Наконец они добрались до ворот самого дворца. Человеческий дворец, приземистый и сложенный из теплого желтого камня, выглядел дружелюбно даже в тусклом свете висящих снаружи факелов. Привратник отечески расспросил девушку, какое у нее дело, и она посетовала, что никак не найдет дом Аскеладдена Ярлсона.
— А, королевского охотника? Ты одна из его многочисленных сестер? — Человек по-доброму рассмеялся. — Чуть дальше по этой улице, вон тот большой серый каменный дом.
У ласси слегка закружилась голова. Аскель живет в большом сером каменном доме? «Чуть дальше по улице» от королевского дворца? Она глянула на Ролло, но тот и сам опешил.
— Спасибо, — поблагодарила она привратника, придя в себя.
Затем пошла к дому, уверенная, что тут какая-то ошибка. Дом был роскошный, с черепичной крышей, с богатыми занавесями на окнах. Перед крыльцом стояла изящная карета, запряженная парой гнедых, и державший поводья слуга с любопытством уставился на незнакомку.
Изобразив уверенность, ласси подняла руку и громко постучала в дверь. Не успела она разжать кулак, как дверь распахнулась.
В потоке яркого света стоял юноша.
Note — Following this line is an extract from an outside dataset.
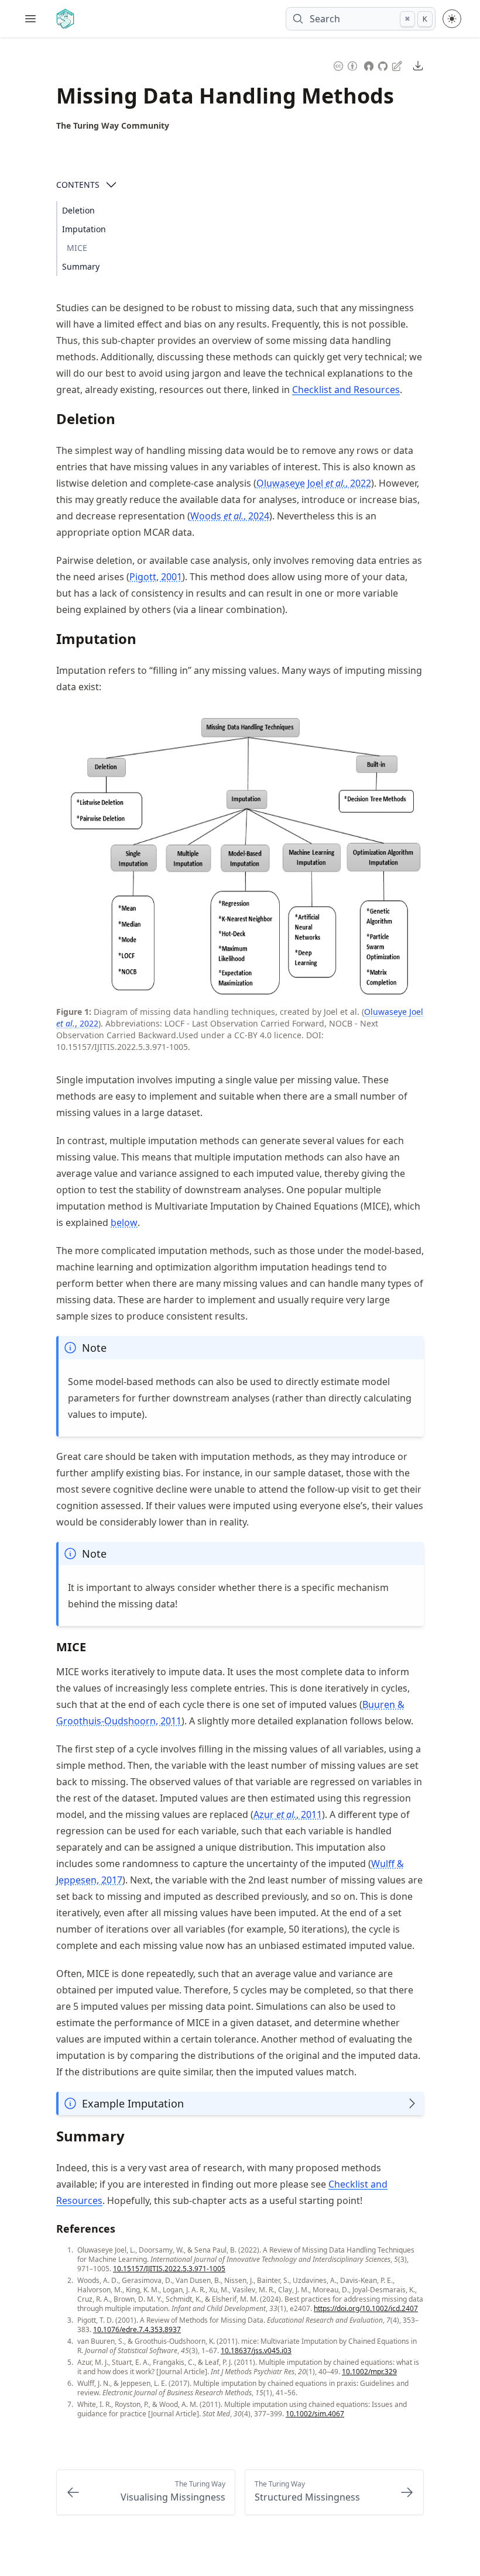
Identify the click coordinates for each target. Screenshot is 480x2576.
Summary (81, 266)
На нем была ночная рубашка, наполовину заправленная в зеленые штаны.
— Вы сиделка?
Она вытаращилась на него:
— Эйнар?
— Пика? — Второй по старшинству из братьев кинулся ее обнимать. — Не могу поверить, что ты здесь! Я думал, тот исбьорн тебя съел!
Он крепко стиснул сестру, а затем нагнулся потрепать Ролло по бокам. Волк с достоинством вытерпел приветствие.
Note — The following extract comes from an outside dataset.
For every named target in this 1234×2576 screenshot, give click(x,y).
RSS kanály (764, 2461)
— Нет-нет, — просипела ласси задушенно. — Со мной все хорошо! Как папа?
Эйнар отстранился, лицо его посуровело. Теперь он меньше был похож на молодого мужчину и больше — на юношу, каким она его видела в последний раз.
— Плохо. Доктор еще у него. Аскель послал за личным врачом короля. — В голосе юноши зазвучало благоговение. — А теперь вызвал и частную сиделку. За нее-то я тебя и принял.
— Я слышала. — Она заставила себя рассмеяться. — Можно... Можно мне его увидеть?
— Конечно! Тордис здесь. И Ханс Петер. Остальным мы тоже отправили весточку, да не знаю, когда она до них дойдет.
Эйнар провел ее через прихожую с высоким потолком к широкой, изящно изогнутой лестнице полированного дерева. Тут он остановился.
— Ой! Мне же положено ждать у дверей сиделку.
— Все в порядке. Сюда-то я добралась.
— Как поднимешься по лестнице, первая комната направо.
Эйнар еще раз быстро сжал ее плечи и вернулся на свой пост.
Ласси двинулась вверх по лестнице, чувствуя, как сильно бьется сердце. Рядом неслышно ступал Ролло. Их шаги приглушал роскошный ковер с узором из роз, а верхнюю площадку лестницы украшал столик с вазой в восточном стиле. Ласси не знала, что ее тревожит больше: то, что Аскеладден живет в такой роскоши, или то, что за дверью рядом со столиком находится раненый отец.
Призвав еще больше мужества, чем ей требовалось прежде, девушка осторожно постучала в спальню. От ее стука дверь отворилась, поскольку не была как следует закрыта. Внутри все оказалось так, как и ожидала ласси: мать, сестра Тордис, трое старших братьев — все собрались у постели, где лежал бледный и замотанный в еще более бледные бинты отец. Над ним склонился похожий на аиста мужчина в черном — доктор.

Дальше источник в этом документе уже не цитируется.